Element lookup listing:
_ _ _ _ _ _ _
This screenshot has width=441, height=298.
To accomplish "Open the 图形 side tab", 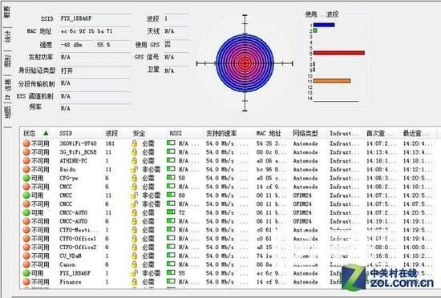I will click(x=8, y=60).
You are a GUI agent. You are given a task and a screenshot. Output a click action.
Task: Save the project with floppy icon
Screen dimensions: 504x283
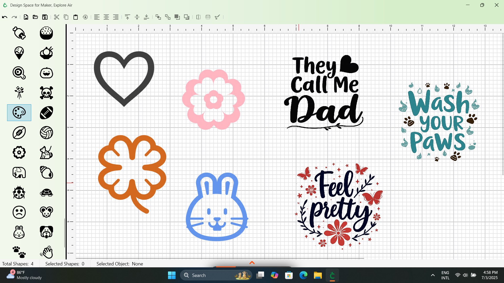45,17
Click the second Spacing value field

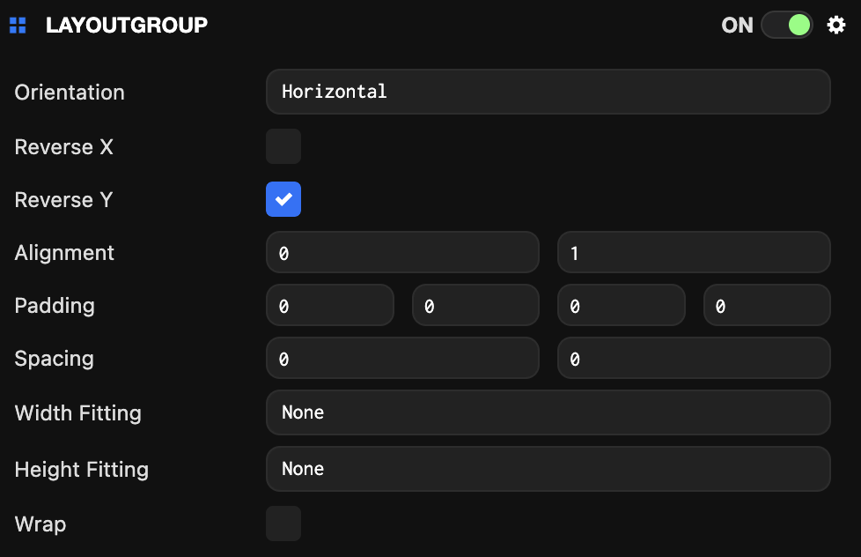(693, 358)
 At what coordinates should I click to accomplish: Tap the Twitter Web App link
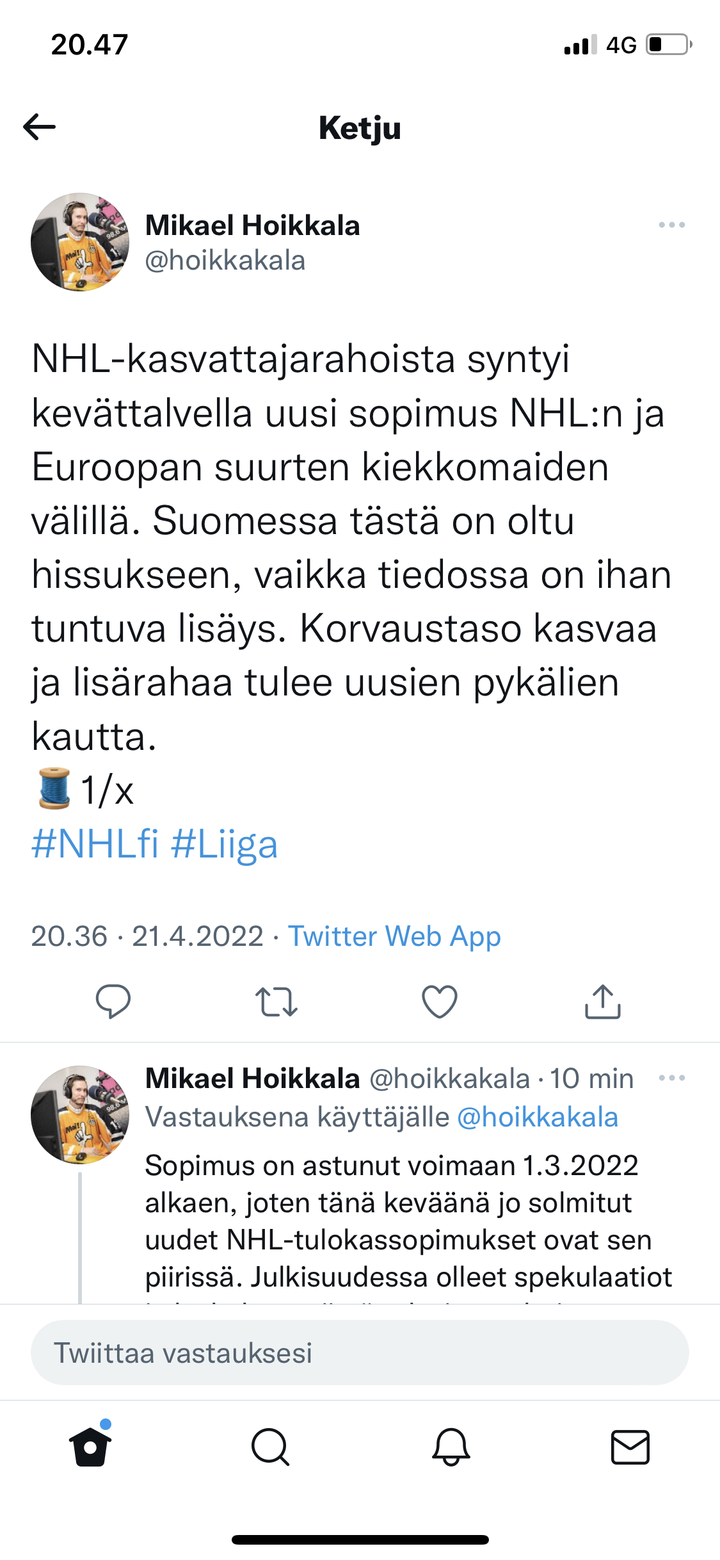394,936
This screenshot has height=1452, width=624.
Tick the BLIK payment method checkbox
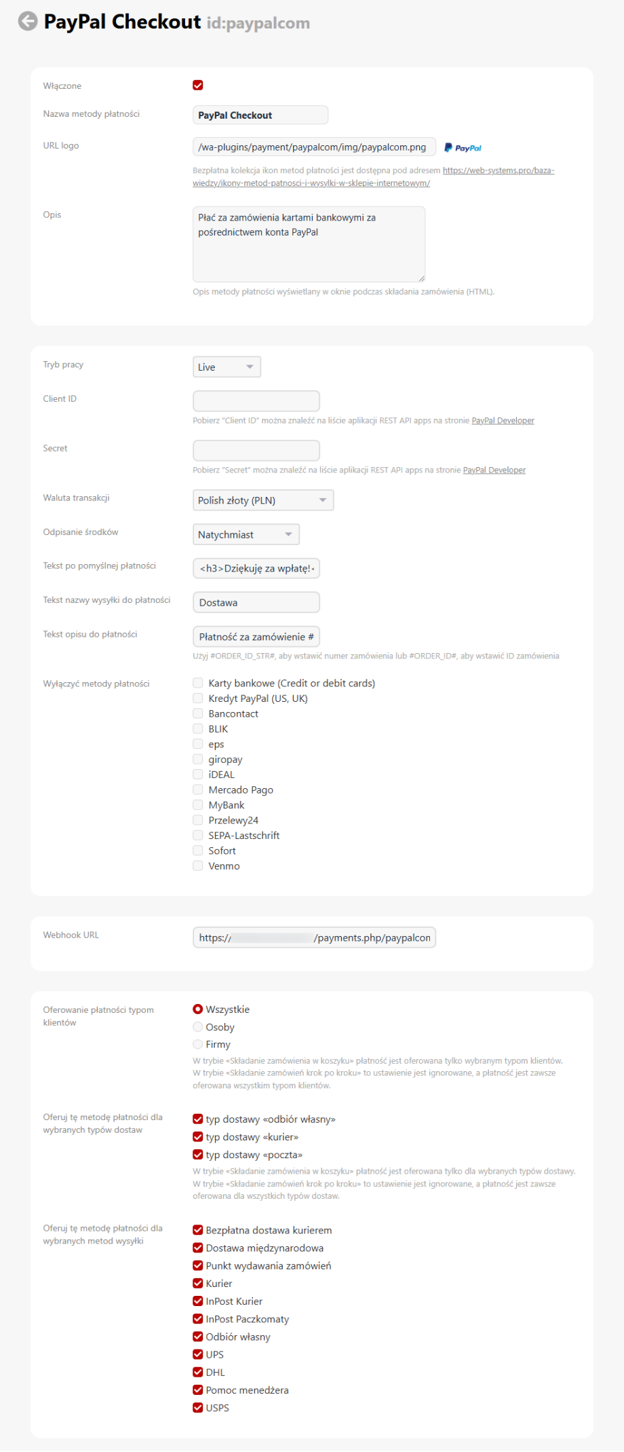(x=198, y=728)
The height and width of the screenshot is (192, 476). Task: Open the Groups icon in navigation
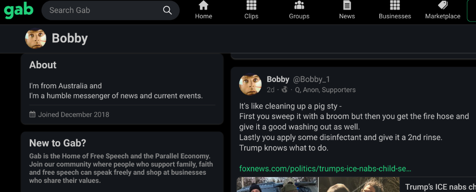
_ _ _ _ _ _ _
*Problem*
Rewrite every line from the one containing "At what coordinates" down to the end of the listing, adjusting each coordinate in the answers by -128. Leave the pictures out.

*Exercise response*
 At what coordinates should I click to accomplish: Tap the Twitter Web App link
266,808
This screenshot has height=1452, width=624.
Tick the BLIK payment method checkbox
(x=70, y=600)
The height and width of the screenshot is (192, 476). Task: Open the Groups icon in navigation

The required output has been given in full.